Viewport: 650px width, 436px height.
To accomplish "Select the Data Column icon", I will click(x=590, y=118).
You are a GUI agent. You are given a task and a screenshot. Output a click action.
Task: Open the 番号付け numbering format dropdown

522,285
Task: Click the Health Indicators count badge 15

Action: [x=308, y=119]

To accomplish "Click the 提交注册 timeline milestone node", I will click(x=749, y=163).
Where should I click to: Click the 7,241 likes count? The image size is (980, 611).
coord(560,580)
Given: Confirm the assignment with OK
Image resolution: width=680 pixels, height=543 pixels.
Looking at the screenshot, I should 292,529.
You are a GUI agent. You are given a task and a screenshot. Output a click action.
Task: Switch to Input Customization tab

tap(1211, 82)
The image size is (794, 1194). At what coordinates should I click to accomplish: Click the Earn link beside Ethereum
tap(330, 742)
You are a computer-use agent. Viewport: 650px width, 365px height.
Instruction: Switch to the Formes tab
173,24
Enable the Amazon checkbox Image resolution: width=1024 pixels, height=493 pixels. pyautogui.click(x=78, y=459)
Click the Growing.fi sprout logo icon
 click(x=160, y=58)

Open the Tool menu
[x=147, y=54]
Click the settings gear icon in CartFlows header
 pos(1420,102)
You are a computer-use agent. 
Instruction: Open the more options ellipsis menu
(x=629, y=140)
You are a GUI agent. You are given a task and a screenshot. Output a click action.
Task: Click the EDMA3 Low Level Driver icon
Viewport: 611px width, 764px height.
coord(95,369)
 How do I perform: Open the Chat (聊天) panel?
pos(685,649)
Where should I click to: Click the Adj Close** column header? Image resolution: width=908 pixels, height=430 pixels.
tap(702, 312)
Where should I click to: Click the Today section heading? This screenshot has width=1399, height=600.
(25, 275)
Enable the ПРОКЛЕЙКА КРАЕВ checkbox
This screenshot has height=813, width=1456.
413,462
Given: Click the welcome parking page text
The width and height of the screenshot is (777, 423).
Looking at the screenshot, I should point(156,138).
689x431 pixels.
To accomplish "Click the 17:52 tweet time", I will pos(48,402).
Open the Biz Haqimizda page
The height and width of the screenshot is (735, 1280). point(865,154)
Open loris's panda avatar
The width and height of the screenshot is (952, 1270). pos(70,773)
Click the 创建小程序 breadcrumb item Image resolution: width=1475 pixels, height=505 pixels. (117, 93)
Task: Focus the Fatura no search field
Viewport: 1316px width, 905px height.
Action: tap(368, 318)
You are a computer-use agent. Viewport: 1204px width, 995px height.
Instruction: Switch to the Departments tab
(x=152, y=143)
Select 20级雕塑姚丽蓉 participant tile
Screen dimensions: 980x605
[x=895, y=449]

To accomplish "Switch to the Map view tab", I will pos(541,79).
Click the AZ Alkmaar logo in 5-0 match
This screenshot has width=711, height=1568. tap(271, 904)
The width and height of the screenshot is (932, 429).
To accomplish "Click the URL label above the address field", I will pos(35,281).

EXERCISE AIM -
Reproduce all of the material above, changing each occurrence of "GUI agent" to "desktop agent" and keeping everything else the same.

ANSWER TO THE PROBLEM -
Viewport: 650px width, 436px height.
To accomplish "Select the Data Column icon", I will click(x=590, y=118).
You are a desktop agent. You are given a task and a screenshot. Output a click action.
Task: Open the 番号付け numbering format dropdown

522,285
Task: Click the Health Indicators count badge 15

Action: [x=308, y=119]

To accomplish "Click the 提交注册 timeline milestone node", I will click(x=749, y=163).
Where should I click to: Click the 7,241 likes count? The image size is (980, 611).
coord(560,580)
Given: Confirm the assignment with OK
Image resolution: width=680 pixels, height=543 pixels.
Looking at the screenshot, I should 292,529.
You are a desktop agent. You are given a task and a screenshot. Output a click action.
Task: Switch to Input Customization tab

tap(1211, 82)
The image size is (794, 1194). At what coordinates should I click to accomplish: Click the Earn link beside Ethereum
tap(330, 742)
You are a computer-use agent. Viewport: 650px width, 365px height.
Instruction: Switch to the Formes tab
173,24
Enable the Amazon checkbox Image resolution: width=1024 pixels, height=493 pixels. pyautogui.click(x=78, y=459)
Click the Growing.fi sprout logo icon
 click(x=160, y=58)

Open the Tool menu
[x=147, y=54]
Click the settings gear icon in CartFlows header
 pos(1420,102)
You are a computer-use agent. 
Instruction: Open the more options ellipsis menu
(x=629, y=140)
You are a desktop agent. You are given a task and a screenshot. Output a click action.
Task: Click the EDMA3 Low Level Driver icon
Viewport: 611px width, 764px height.
coord(95,369)
 How do I perform: Open the Chat (聊天) panel?
pos(685,649)
Where should I click to: Click the Adj Close** column header? Image resolution: width=908 pixels, height=430 pixels.
tap(702, 312)
Where should I click to: Click the Today section heading? This screenshot has width=1399, height=600.
(25, 275)
Enable the ПРОКЛЕЙКА КРАЕВ checkbox
This screenshot has height=813, width=1456.
413,462
Given: Click the welcome parking page text
The width and height of the screenshot is (777, 423).
Looking at the screenshot, I should point(156,138).
689x431 pixels.
To accomplish "Click the 17:52 tweet time", I will pos(48,402).
Open the Biz Haqimizda page
The height and width of the screenshot is (735, 1280). point(865,154)
Open loris's panda avatar
The width and height of the screenshot is (952, 1270). pos(70,773)
Click the 创建小程序 breadcrumb item Image resolution: width=1475 pixels, height=505 pixels. (117, 93)
Task: Focus the Fatura no search field
Viewport: 1316px width, 905px height.
Action: tap(368, 318)
You are a computer-use agent. Viewport: 1204px width, 995px height.
Instruction: Switch to the Departments tab
(x=152, y=143)
Select 20级雕塑姚丽蓉 participant tile
Screen dimensions: 980x605
[x=895, y=449]

To accomplish "Switch to the Map view tab", I will pos(541,79).
Click the AZ Alkmaar logo in 5-0 match
This screenshot has width=711, height=1568. tap(271, 904)
The width and height of the screenshot is (932, 429).
To accomplish "Click the URL label above the address field", I will pos(35,281).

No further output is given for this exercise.